• **Consigne A**:
Répondez aux questions suivantes sur l'extrait consacré au roman de Sacha Filipenko :
(i) Combien de temps dure le sommeil de Francysk ?
(ii) Quel lien de parenté unit Elvira Alexandrovna à Francysk ?
(iii) De quel millésime est la dictature biélorusse dont Stass fait le tableau ?

• **Extrait du texte**:
---*---
Le sommeil de Francysk durera dix ans et occupe la majeure partie du roman, un roman du coma et de l’immobilisme qui pourtant est porté par une écriture pleine de souffle, de soubresauts et de délicatesses. «(...) la chambre s’emplissait d’air frais. Celui d’une ville tombée dans le coma quelque temps avant Francysk. Celui d’une ville dont l’unique véritable attraction touristique était un ciel d’une couleur totalement singulière.»

Dans cette ville, dans ce pays tombés dans le coma, où toute voix dissidente est peu à peu et de plus en plus violemment forcée au silence, la figure de la résistance est incarnée par Elvira Alexandrovna, la grand-mère de Francysk, qui ne quittera pas son chevet. Sacha Filipenko renvoie la révolte contre la fatalité à la sphère privée, intime et familiale, puisqu’elle se trouve éliminée de l’espace public.

Son copain de lycée, Stass, rend visite à Francysk et profite du huis-clos de la chambre d’hôpital pour parler franchement: «Tout le pays roupille, alors toi aussi, pionce tranquillement! On n’a jamais connu une telle vie de merde.» Une franchise aussitôt réduite au silence par peur qu’on l’ait entendue... 

Il faut nous imaginer, lecteurs, plonger dans un coma de dix ans, et se réveiller sans que rien n’ait changé dans notre pays, dans notre ville, dans notre gouvernement, dans notre quotidien, si ce n’est une ou deux avancées technologiques. C’est ce qu’essaie de faire comprendre Stass à son camarade, incrédule à l’idée d’avoir dormi si longtemps. Ce n’est pas possible, la photographie du président qui trône dans sa chambre est toujours la même... 

«En fait, pendant que tu roupillais ici, tout a un peu changé. Pas beaucoup. "Un peu", c’est le meilleur terme. Car, en revanche, énormément de choses de notre enfance sont revenues! Alors, la vie a un peu changé. Rien de radical, mais tout de même.»; «On joue tous du même pipeau. Le grand orchestre d’un petit pays.»

Stass lui fait le tableau de la dictature biélorusse, millésime 2006: «Plus Stass parlait, et moins Francysk comprenait. Mauvais plan. Sans doute valait-il mieux sortir du coma à l’Ouest. Dans un petit pays où tout est limpide et sensé. Où les événements correspondent à la logique et au cours éternel des choses. Ce que racontait Stass était impossible à admettre, impossible à comprendre.»
---*---
[Relevés tirés d'une collection]
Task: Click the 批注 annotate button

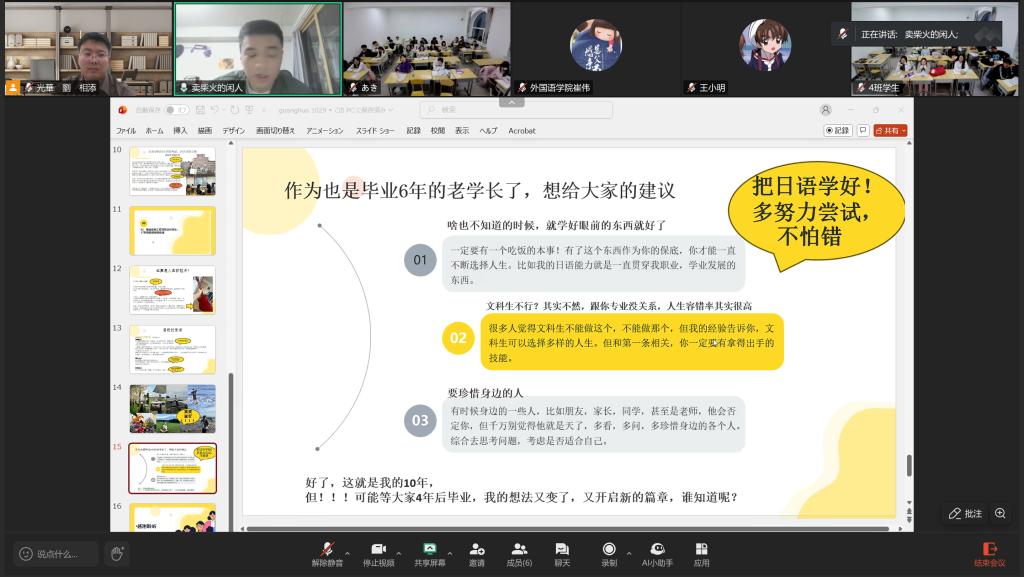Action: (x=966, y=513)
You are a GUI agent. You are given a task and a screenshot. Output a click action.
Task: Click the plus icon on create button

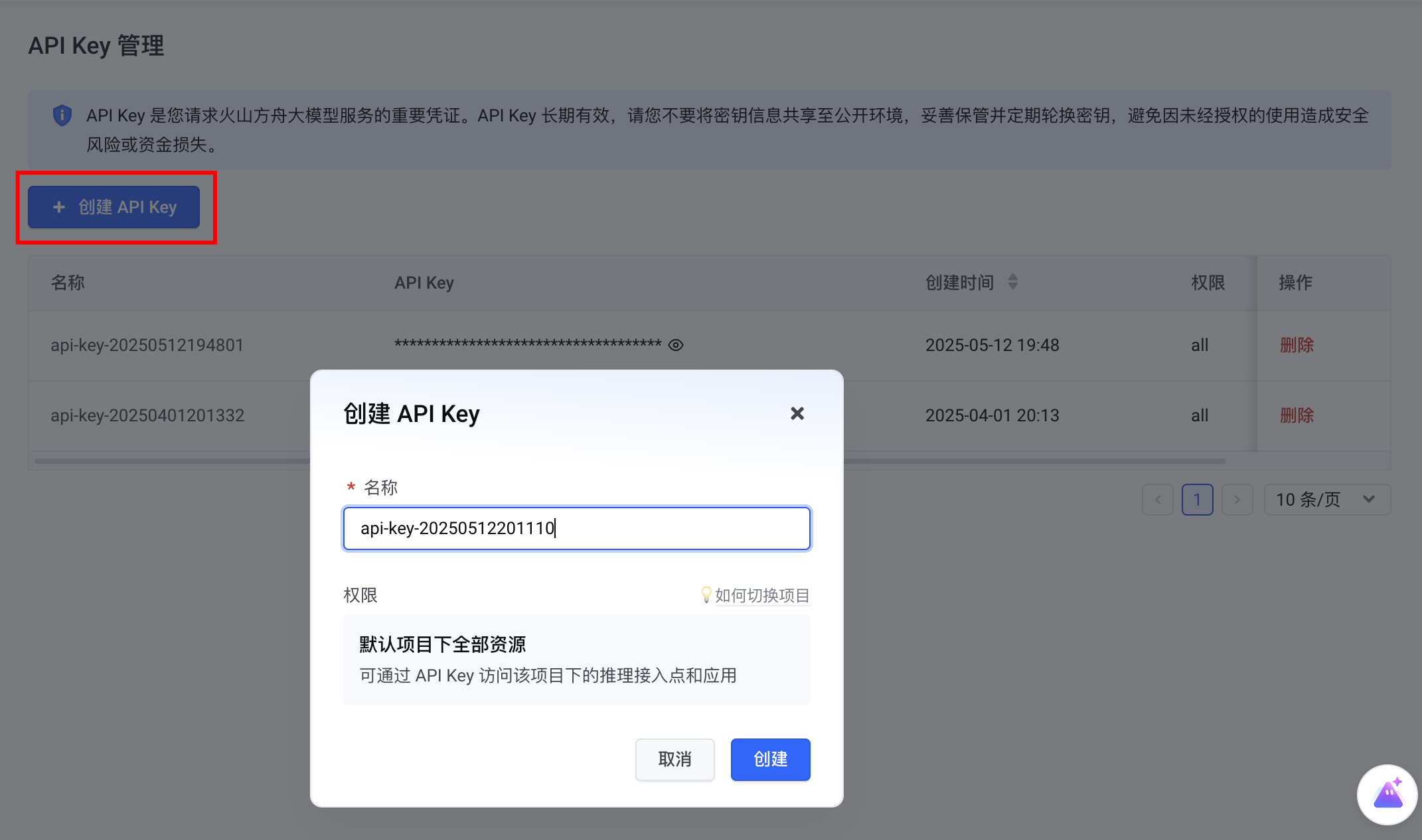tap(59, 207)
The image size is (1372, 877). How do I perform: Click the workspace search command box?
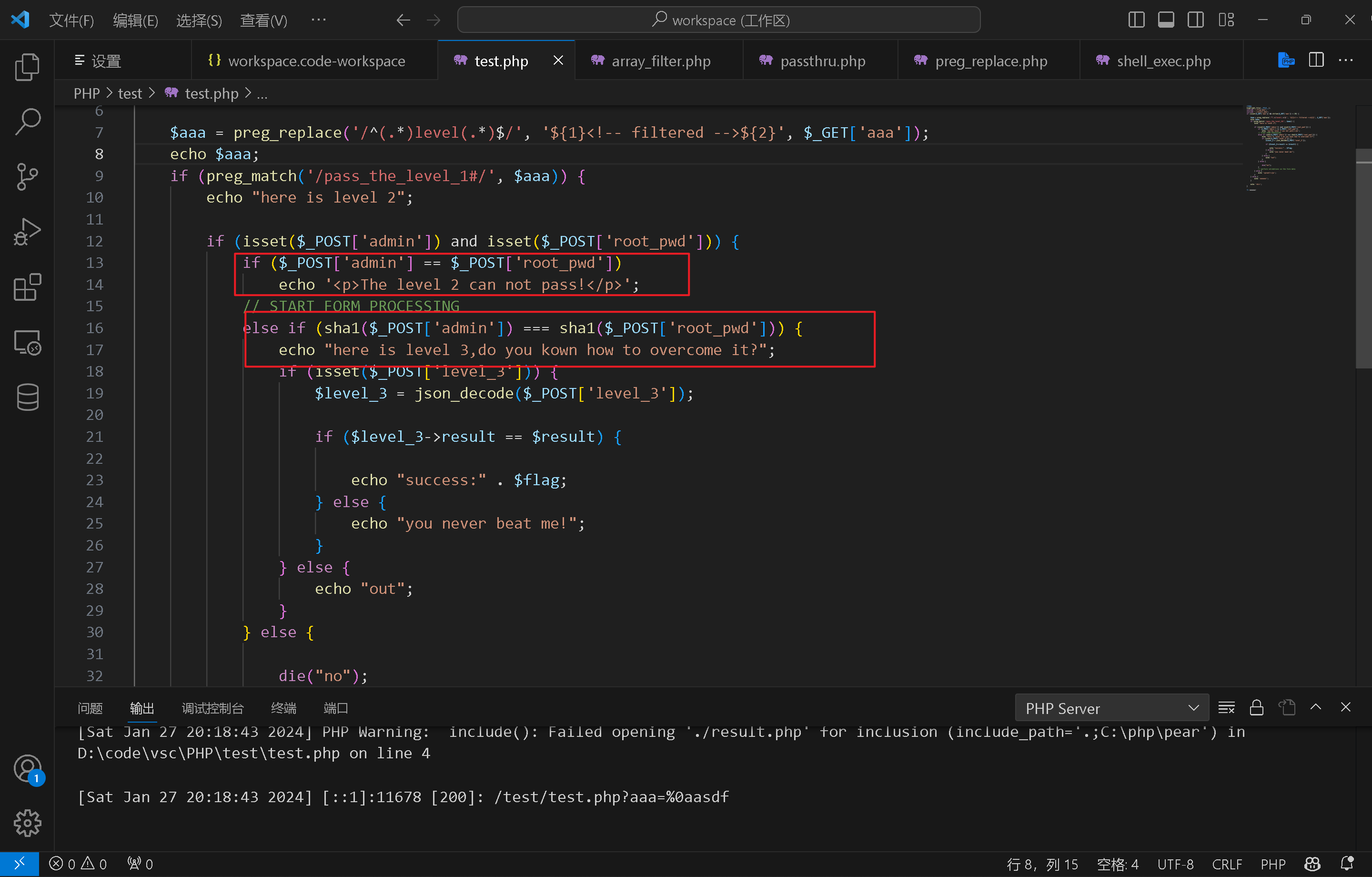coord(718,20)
---*---
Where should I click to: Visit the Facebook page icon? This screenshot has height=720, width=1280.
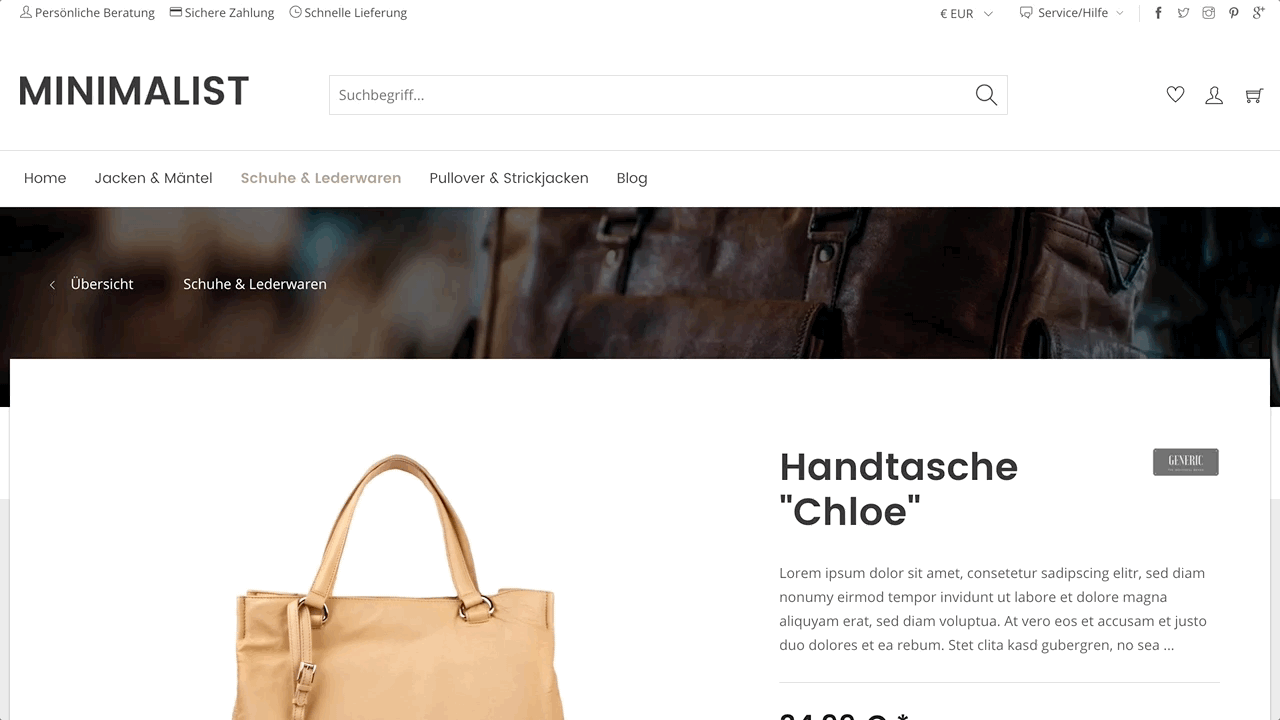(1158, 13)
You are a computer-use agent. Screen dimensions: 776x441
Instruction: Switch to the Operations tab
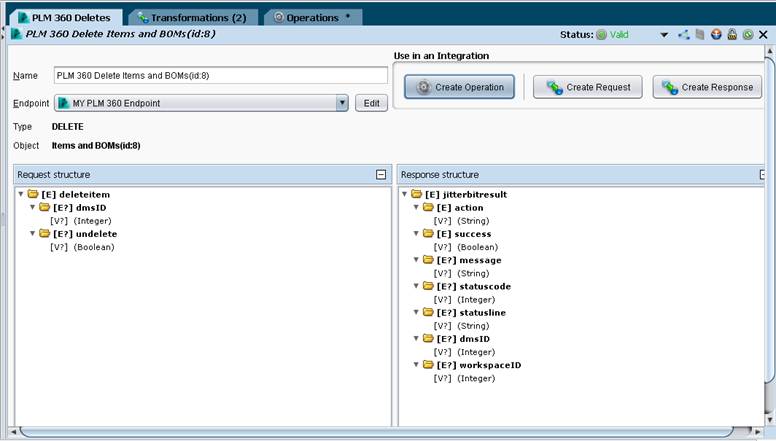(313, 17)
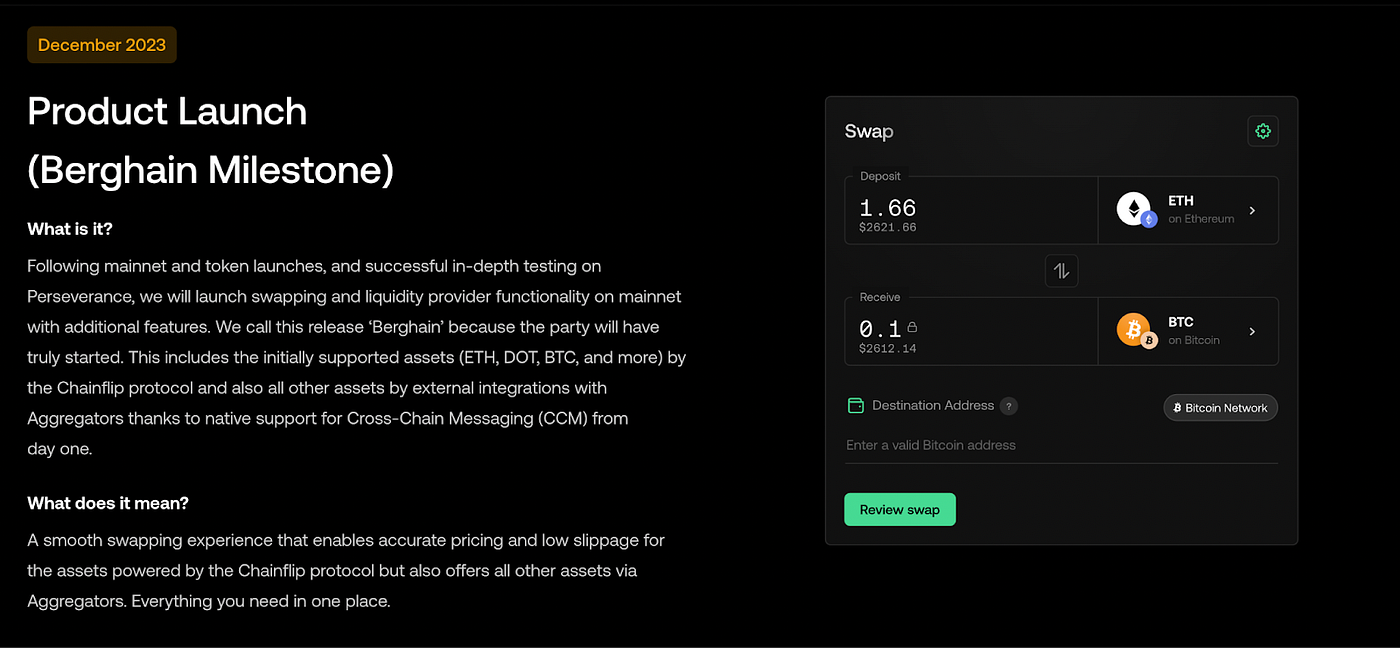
---*---
• **Consigne B**: Dans le listing, modifiez les lignes comprises entre celle qui contient « You are a GUI » et celle qui contient « coord(718,20) », incluses, en remplaçant « Click the » par « Select the ». Ne reproduisez que ces lignes, sans les images.

• **Réponse attendue A**:
(i) Dix ans.
(ii) Elle est sa grand-mère.
(iii) 2006.

• **Réponse attendue B**:
You are a GUI agent. You are given a task and a screenshot. Output a click action.
Task: Select the plus icon on create button

tap(59, 207)
The image size is (1372, 877). How do I perform: Select the workspace search command box?
coord(718,20)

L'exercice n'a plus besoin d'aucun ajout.